Palestinians look at destruction after Israeli strikes on Rafah, Gaza Strip, Wednesday, Nov. 15, 2023. AP
Broadening the offensive to the south — where Israel already carries out daily air raids — threatens to worsen an already severe humanitarian crisis in the besieged territory. Over 1.5 million people have been internally displaced in Gaza, with most having fled to the south, where food, water and electricity are increasingly scarce.
The leaflets dropped in areas east of the southern town of Khan Younis, warned civilians to evacuate the area and said anyone in the vicinity of militants or their positions “is putting his life in danger.” Similar leaflets were dropped over northern Gaza for weeks ahead of the ground invasion.
Two local reporters who live east of Khan Younis confirmed seeing the leaflets. Others shared images of the leaflets on social media. The Israeli military declined to comment.

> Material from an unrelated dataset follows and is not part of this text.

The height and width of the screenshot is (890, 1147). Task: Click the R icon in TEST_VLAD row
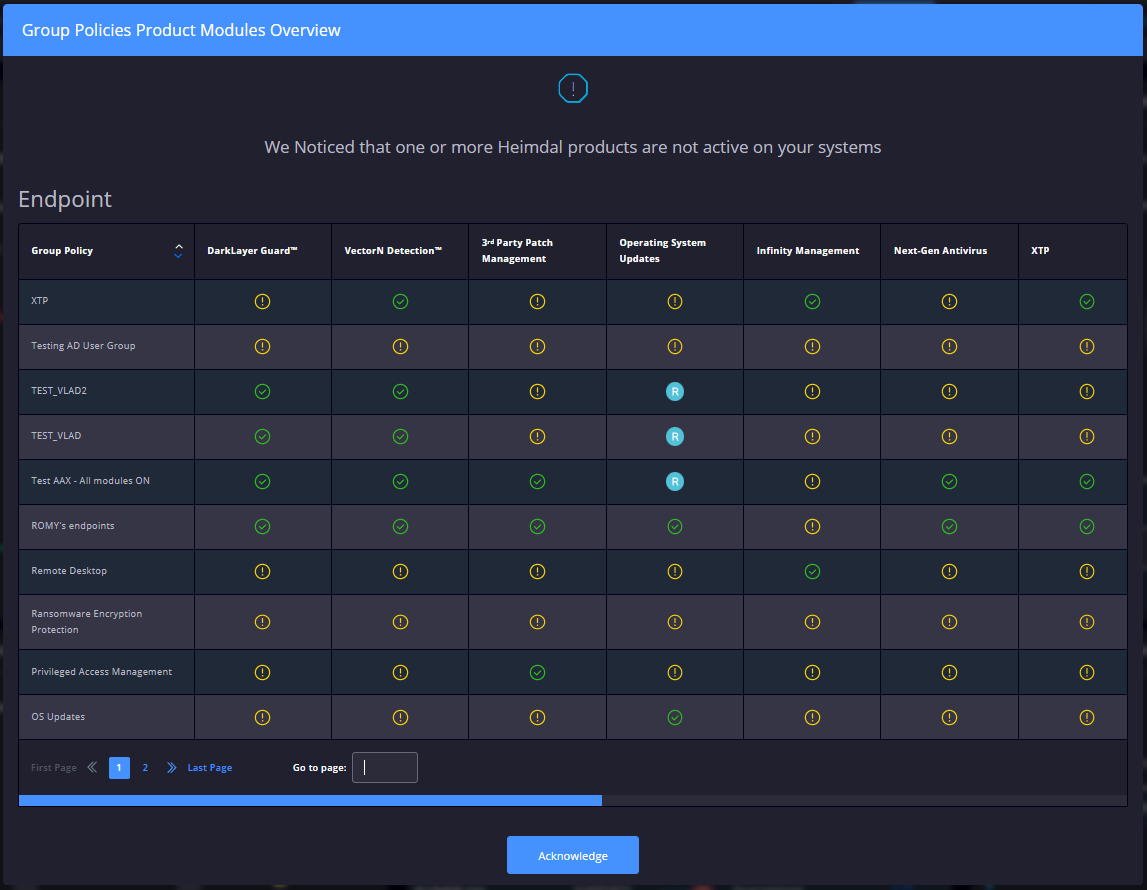click(x=675, y=436)
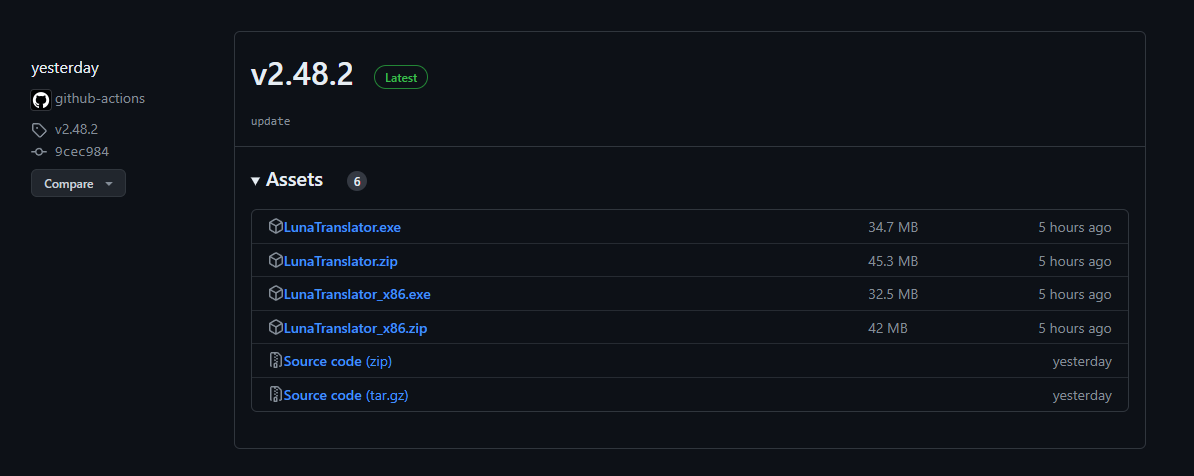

Defense Minister Yoav Gallant said Wednesday the ground operation will eventually “include both the north and south. We will strike Hamas wherever it is.”
The military says it has largely consolidated its control of the north, including seizing and demolishing government buildings. Video released by the army Thursday showed soldiers moving between heavily damaged buildings through holes blown in their walls.
On Thursday, the military said it had blown up a residence belonging to Ismail Haniyeh, a senior Hamas leader based abroad. It was unclear if anyone was inside the building.
Most of Gaza’s 2.3 million people have already crowded into the territory’s south, where a worsening fuel shortage threatens to paralyze the delivery of humanitarian services and shut down mobile phone and internet service.
Conditions in southern Gaza have been deteriorating as bombardment continues to level buildings. Residents say bread is scarce and supermarket shelves are bare. Families cook on wood fires for lack of fuel. Central electricity and running water have been out for weeks across Gaza.
Israel allowed a small amount of fuel to enter Gaza on Wednesday, for the first time since the war began, so that the U.N. agency for Palestinian refugees, which is providing basic services to hundreds of thousands of people, could continue bringing limited supplies of aid through the Rafah crossing with Egypt.
The fuel cannot be used for hospitals or to desalinate water, and covers less than 10% of what the agency needs to sustain "lifesaving activities,” said Thomas White, the agency’s Gaza director.
The Palestinian telecom company Paltel, meanwhile, said it expected services to halt later Wednesday because of the lack of fuel or electricity. Gaza has experienced three previous mass communication outages since the ground invasion.
If Israeli troops move south, it is not clear where Gaza’s population can flee, as Egypt and Jordan rejected the Israeli policy of displacement or attempts to liquidate the Palestinian cause at the expense of neighbouring countries.